#### [Given information]
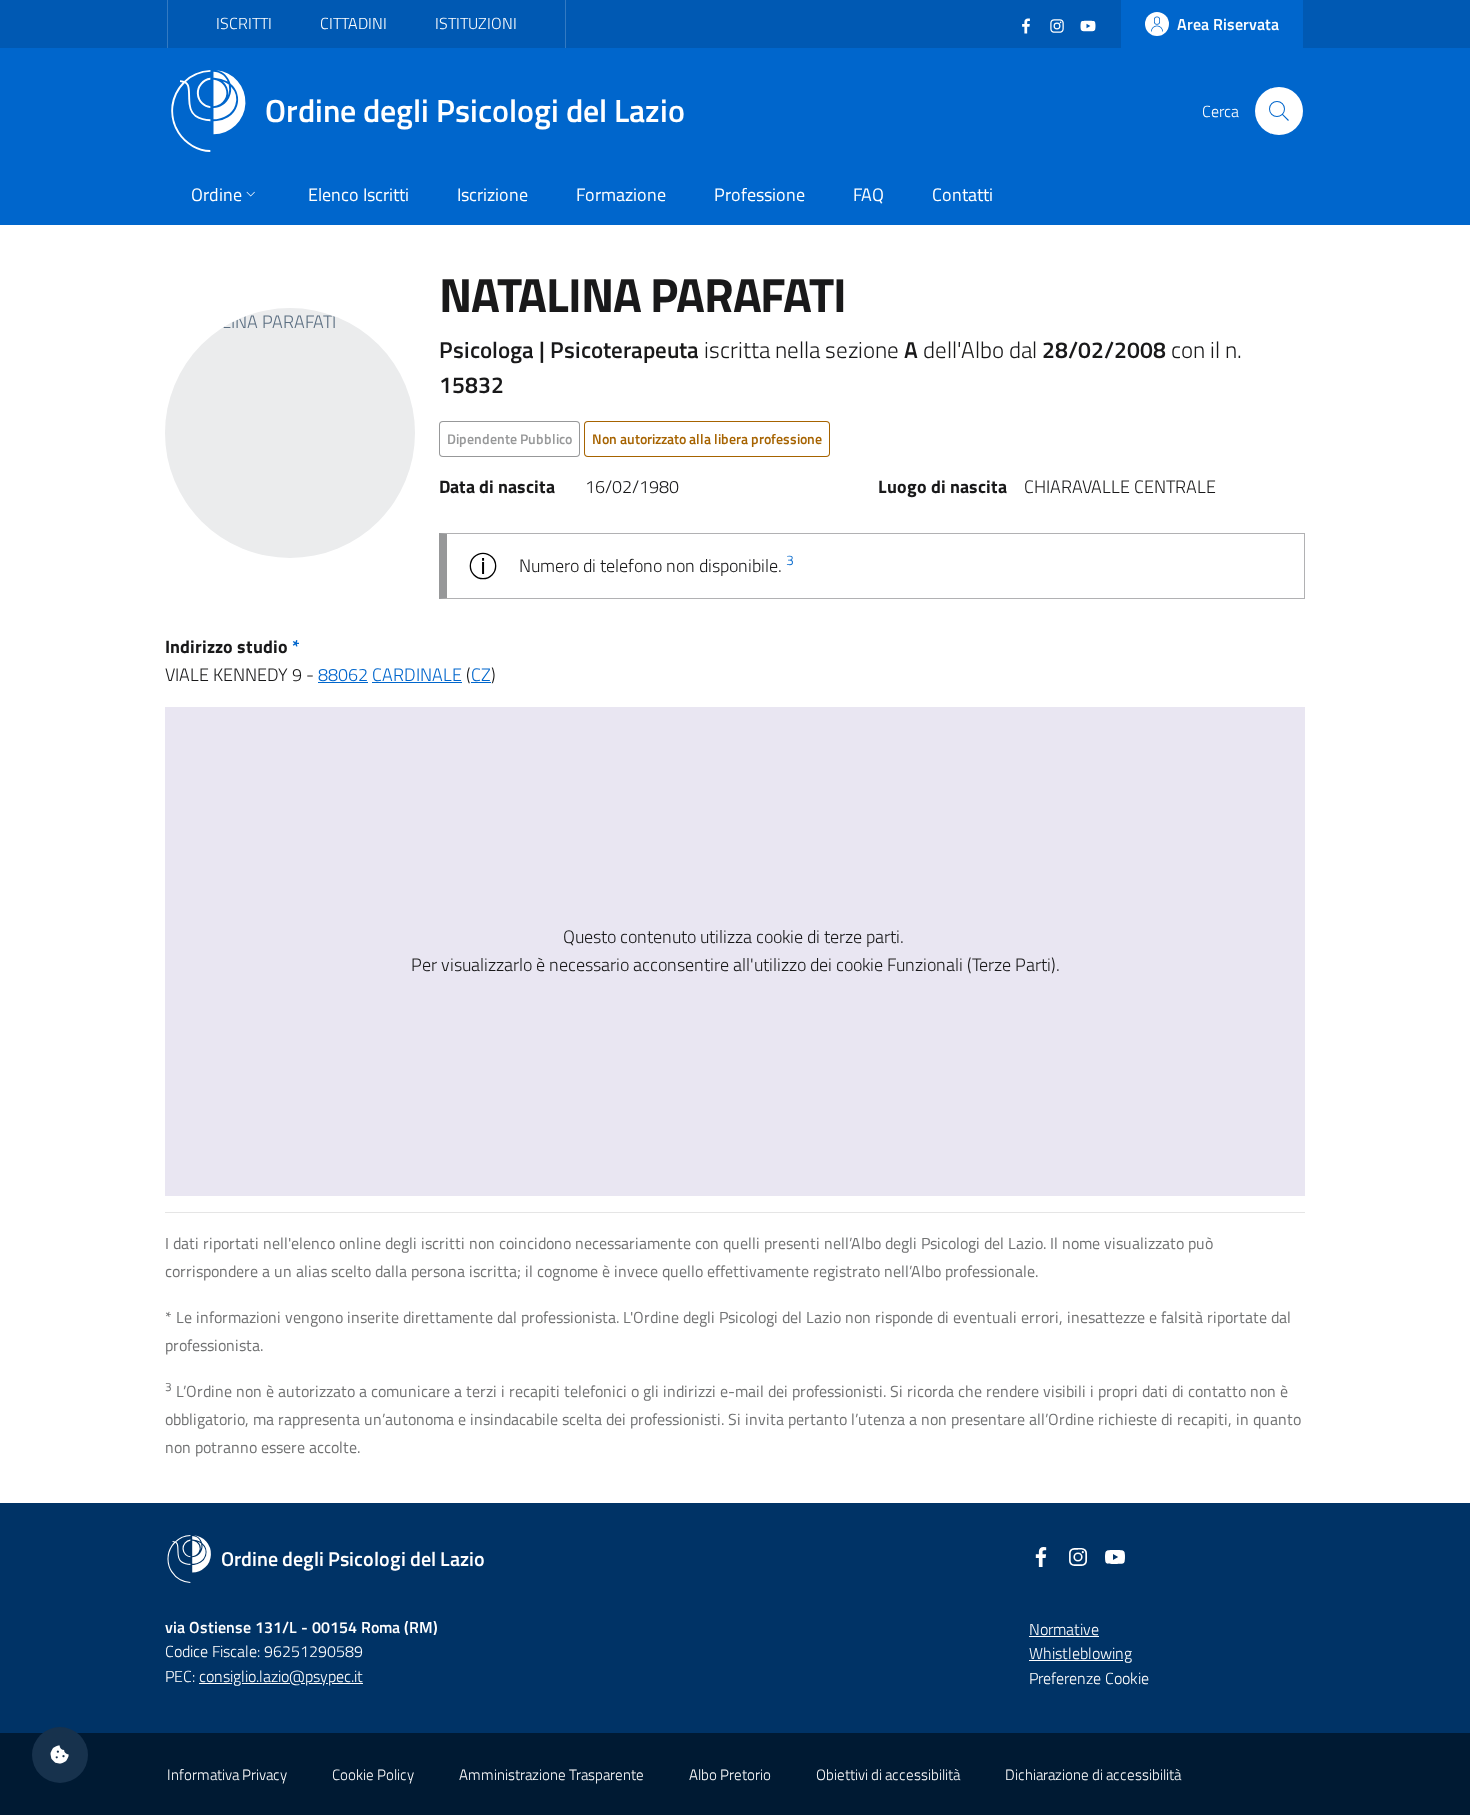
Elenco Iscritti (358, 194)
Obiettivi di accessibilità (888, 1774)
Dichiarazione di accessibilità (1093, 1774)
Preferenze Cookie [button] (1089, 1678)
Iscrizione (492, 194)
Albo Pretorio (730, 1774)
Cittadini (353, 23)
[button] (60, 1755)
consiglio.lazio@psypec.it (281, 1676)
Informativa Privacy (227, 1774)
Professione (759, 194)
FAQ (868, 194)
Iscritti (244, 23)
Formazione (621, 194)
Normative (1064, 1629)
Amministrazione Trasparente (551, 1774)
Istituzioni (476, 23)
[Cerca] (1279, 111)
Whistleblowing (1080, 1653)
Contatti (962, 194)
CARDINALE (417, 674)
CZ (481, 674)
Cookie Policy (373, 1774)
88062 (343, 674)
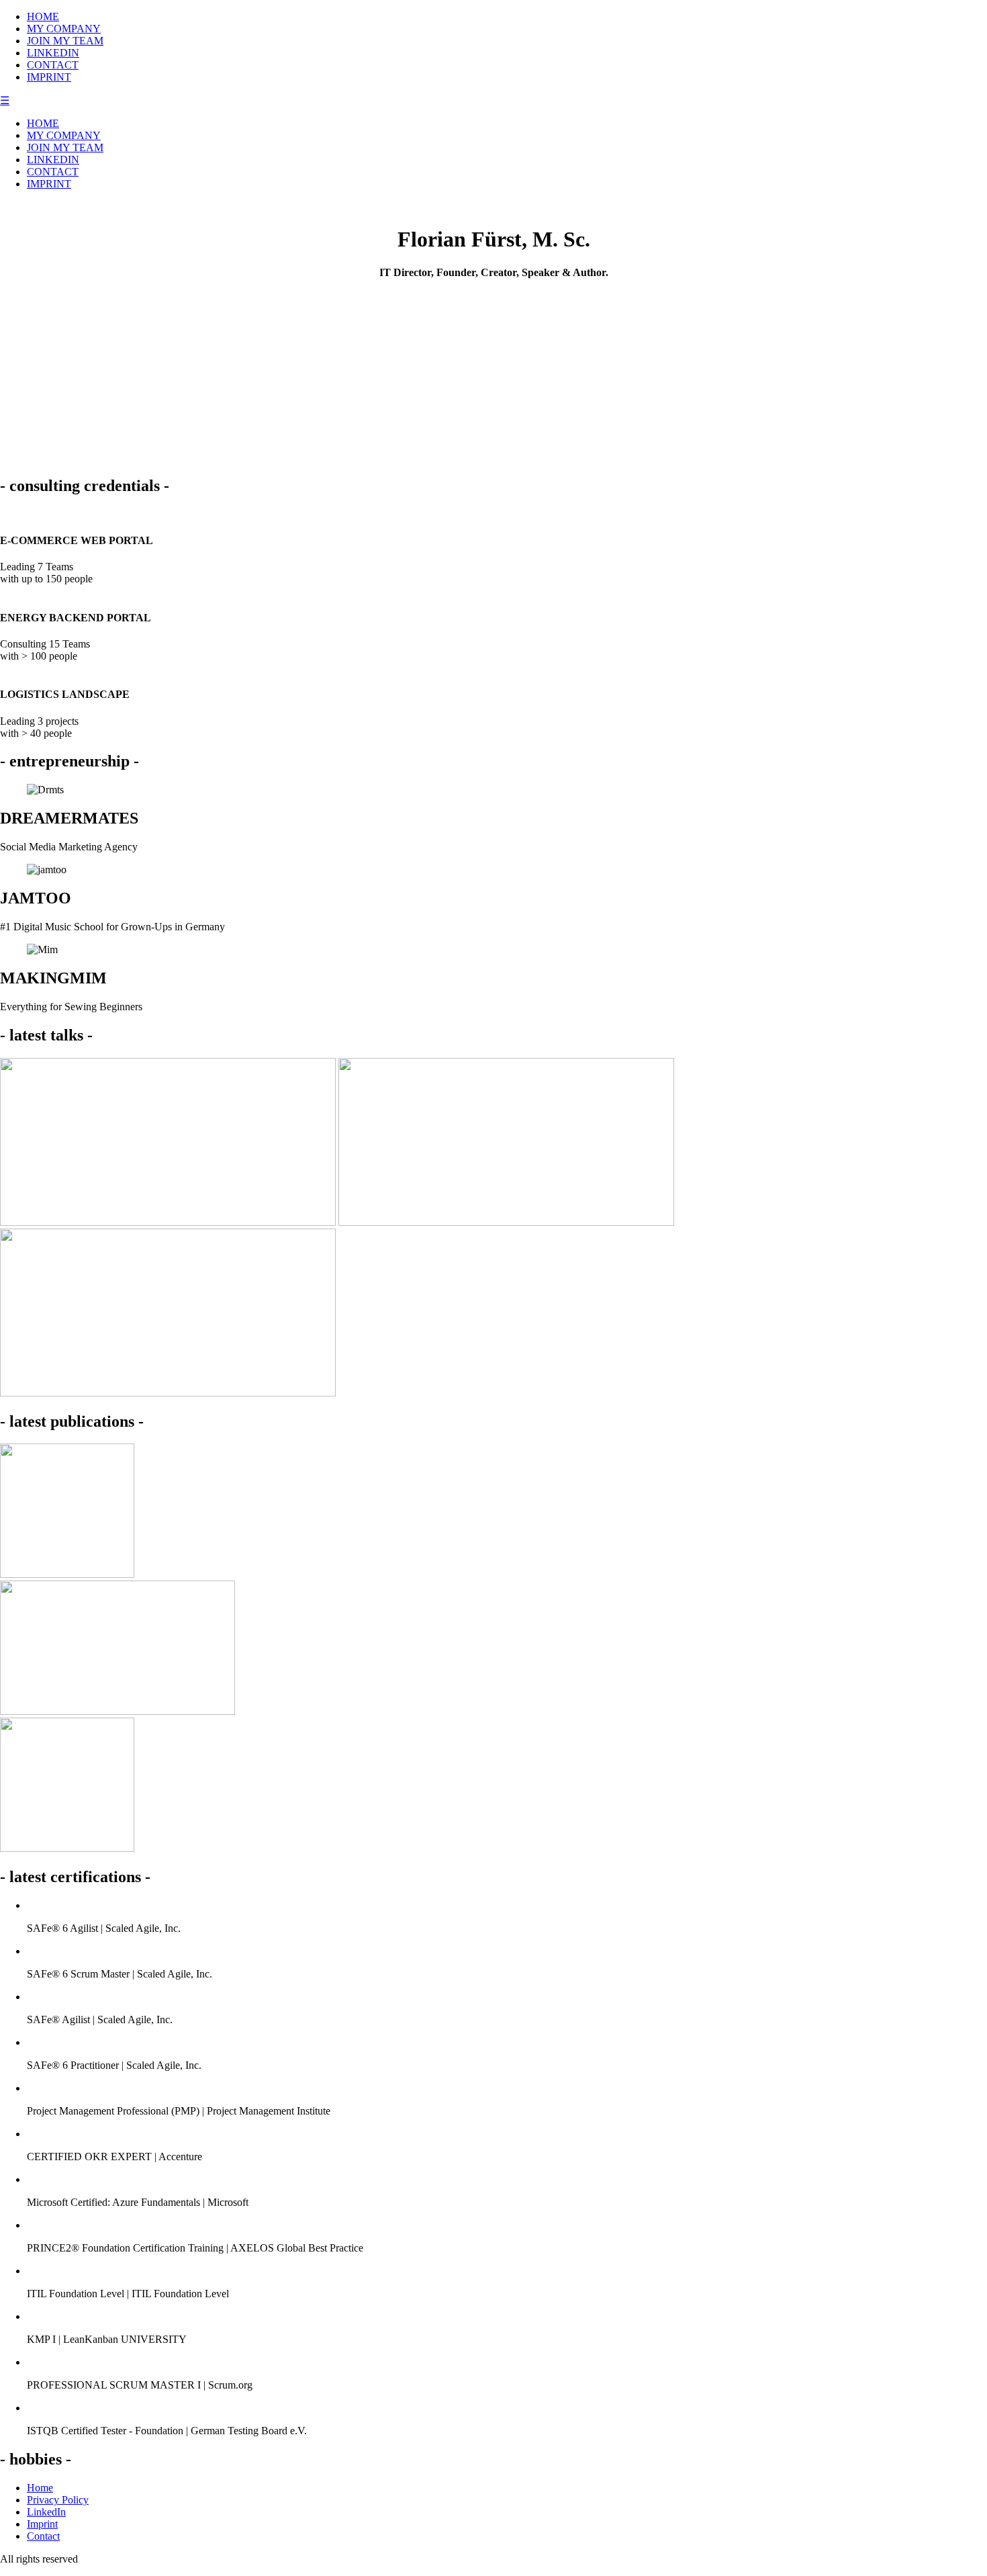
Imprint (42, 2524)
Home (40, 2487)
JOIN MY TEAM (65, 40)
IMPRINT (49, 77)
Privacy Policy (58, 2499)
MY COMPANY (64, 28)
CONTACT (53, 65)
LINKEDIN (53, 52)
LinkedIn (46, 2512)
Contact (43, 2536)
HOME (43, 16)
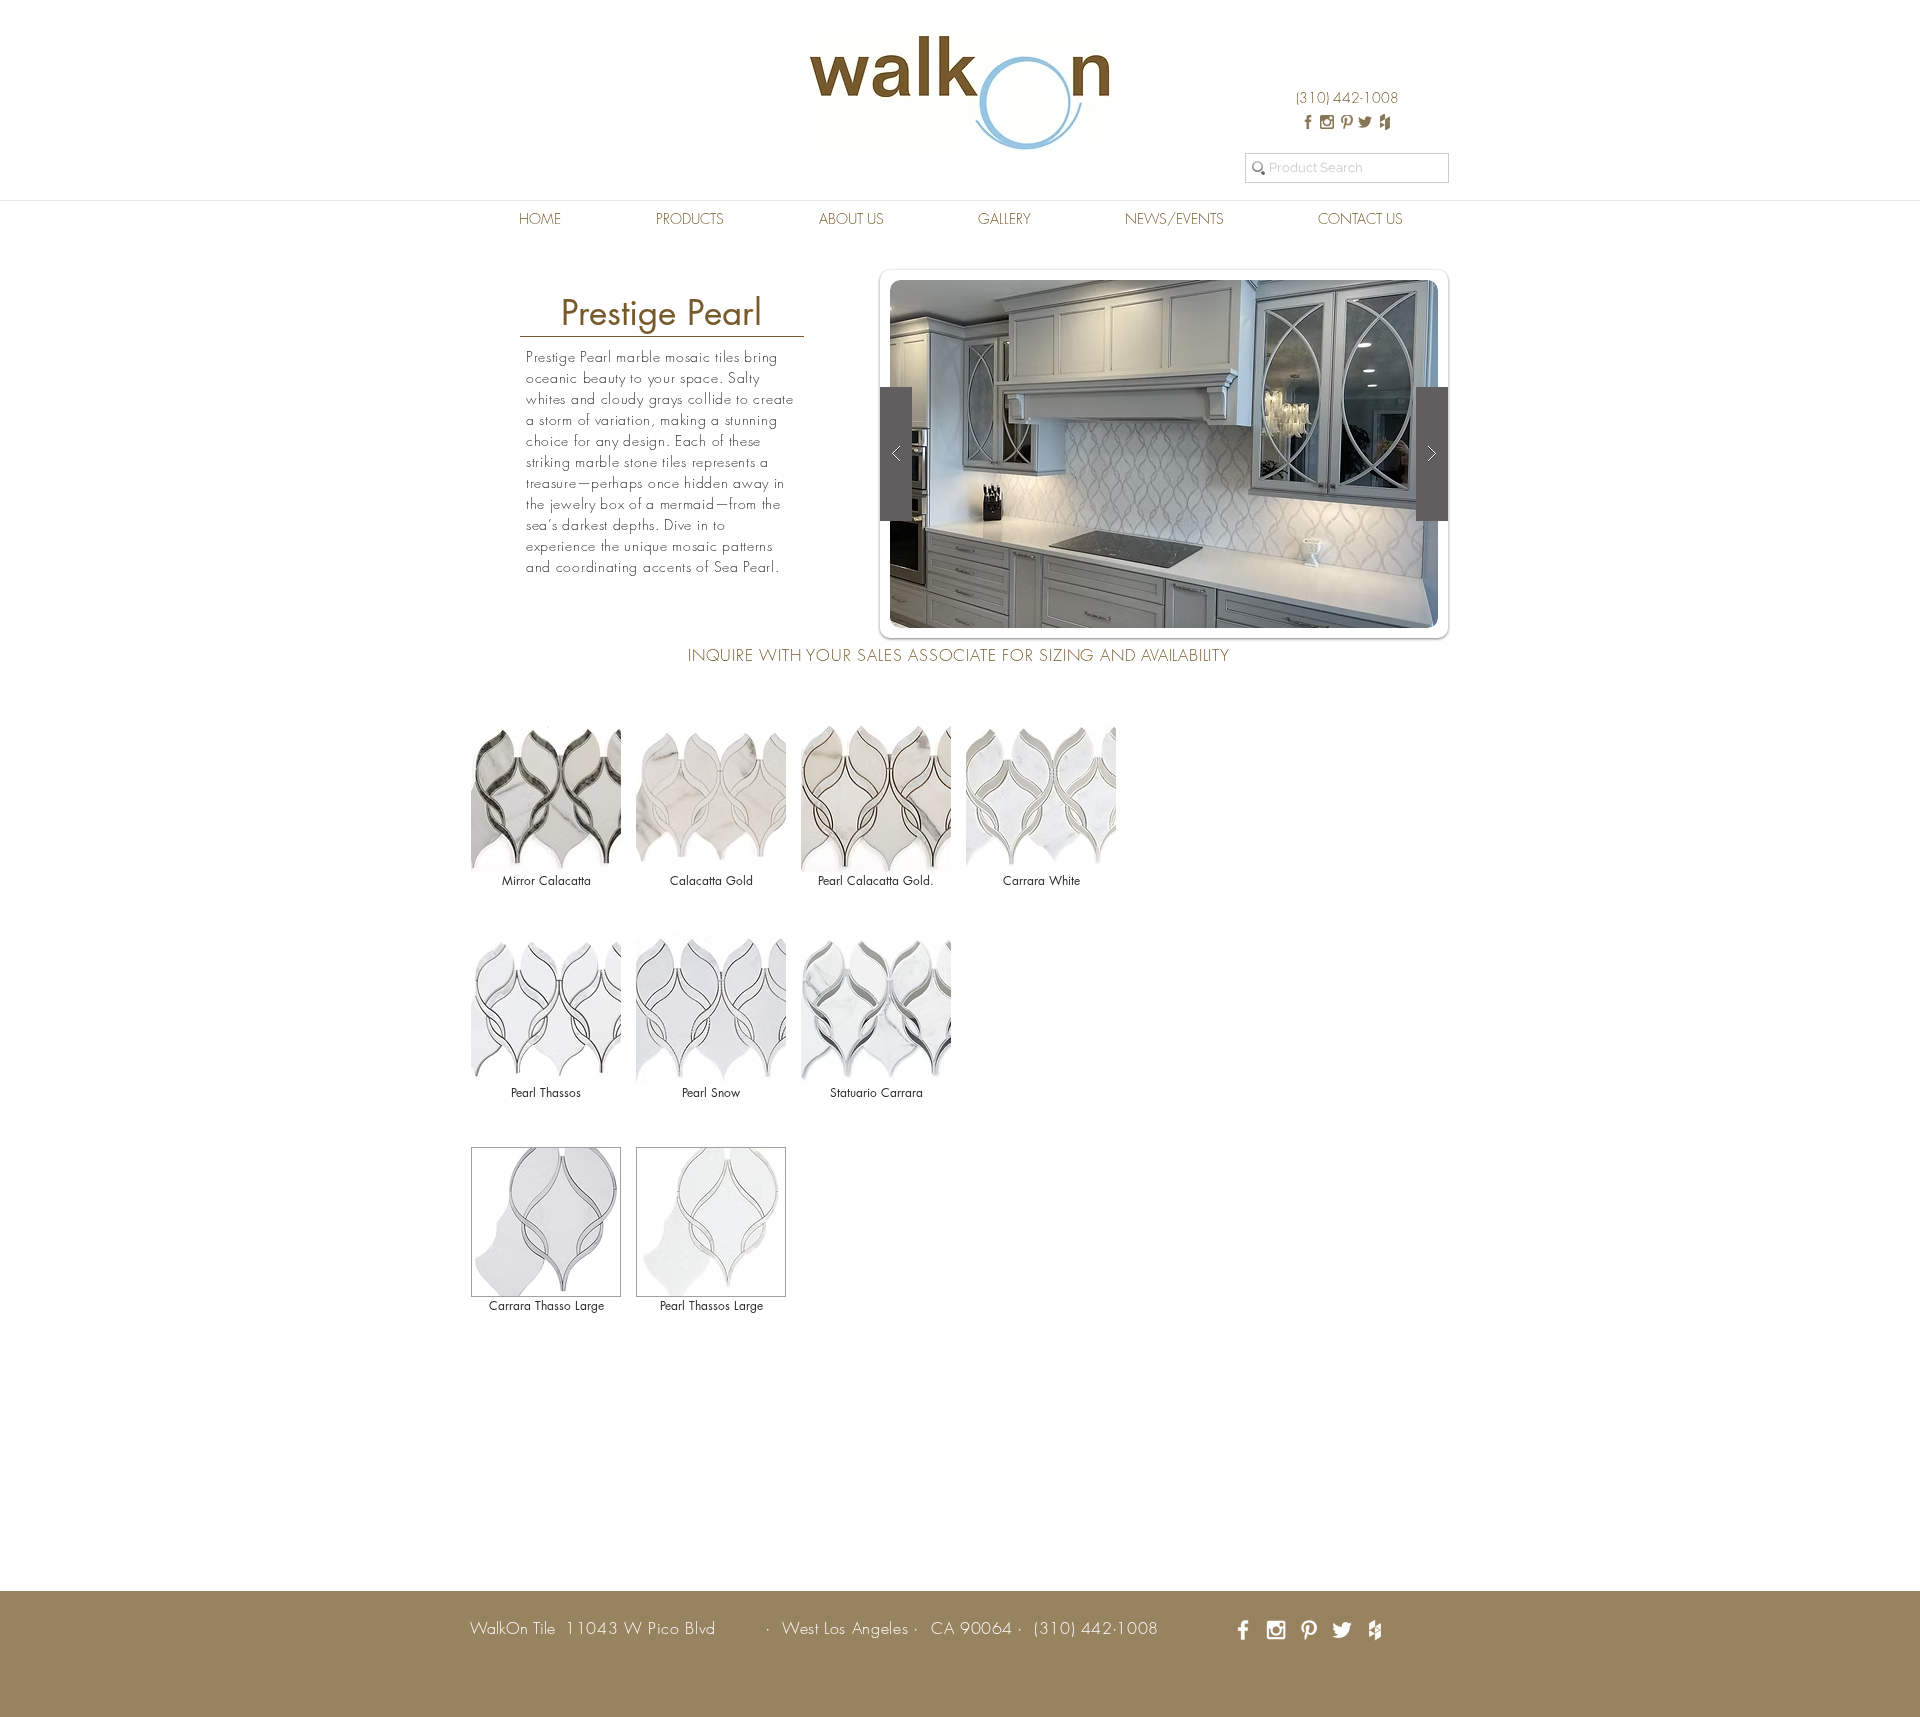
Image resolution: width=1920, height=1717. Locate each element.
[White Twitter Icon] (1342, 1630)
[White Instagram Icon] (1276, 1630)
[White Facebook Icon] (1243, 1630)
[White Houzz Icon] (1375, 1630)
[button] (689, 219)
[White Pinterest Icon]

#### [What needs to be done]
Take every line of the material and copy it exactly, leaving out the pictures.

#### [Reply]
Elenco Iscritti (358, 194)
Obiettivi di accessibilità (888, 1774)
Dichiarazione di accessibilità (1093, 1774)
Preferenze Cookie [button] (1089, 1678)
Iscrizione (492, 194)
Albo Pretorio (730, 1774)
Cittadini (353, 23)
[button] (60, 1755)
consiglio.lazio@psypec.it (281, 1676)
Informativa Privacy (227, 1774)
Professione (759, 194)
FAQ (868, 194)
Iscritti (244, 23)
Formazione (621, 194)
Normative (1064, 1629)
Amministrazione Trasparente (551, 1774)
Istituzioni (476, 23)
[Cerca] (1279, 111)
Whistleblowing (1080, 1653)
Contatti (962, 194)
CARDINALE (417, 674)
CZ (481, 674)
Cookie Policy (373, 1774)
88062 (343, 674)
Imprint (42, 2524)
Home (40, 2487)
JOIN MY TEAM (65, 40)
IMPRINT (49, 77)
Privacy Policy (58, 2499)
MY COMPANY (64, 28)
CONTACT (53, 65)
LINKEDIN (53, 52)
LinkedIn (46, 2512)
Contact (43, 2536)
HOME (43, 16)
Image resolution: width=1920, height=1717. Locate each element.
[White Twitter Icon] (1342, 1630)
[White Instagram Icon] (1276, 1630)
[White Facebook Icon] (1243, 1630)
[White Houzz Icon] (1375, 1630)
[button] (689, 219)
[White Pinterest Icon]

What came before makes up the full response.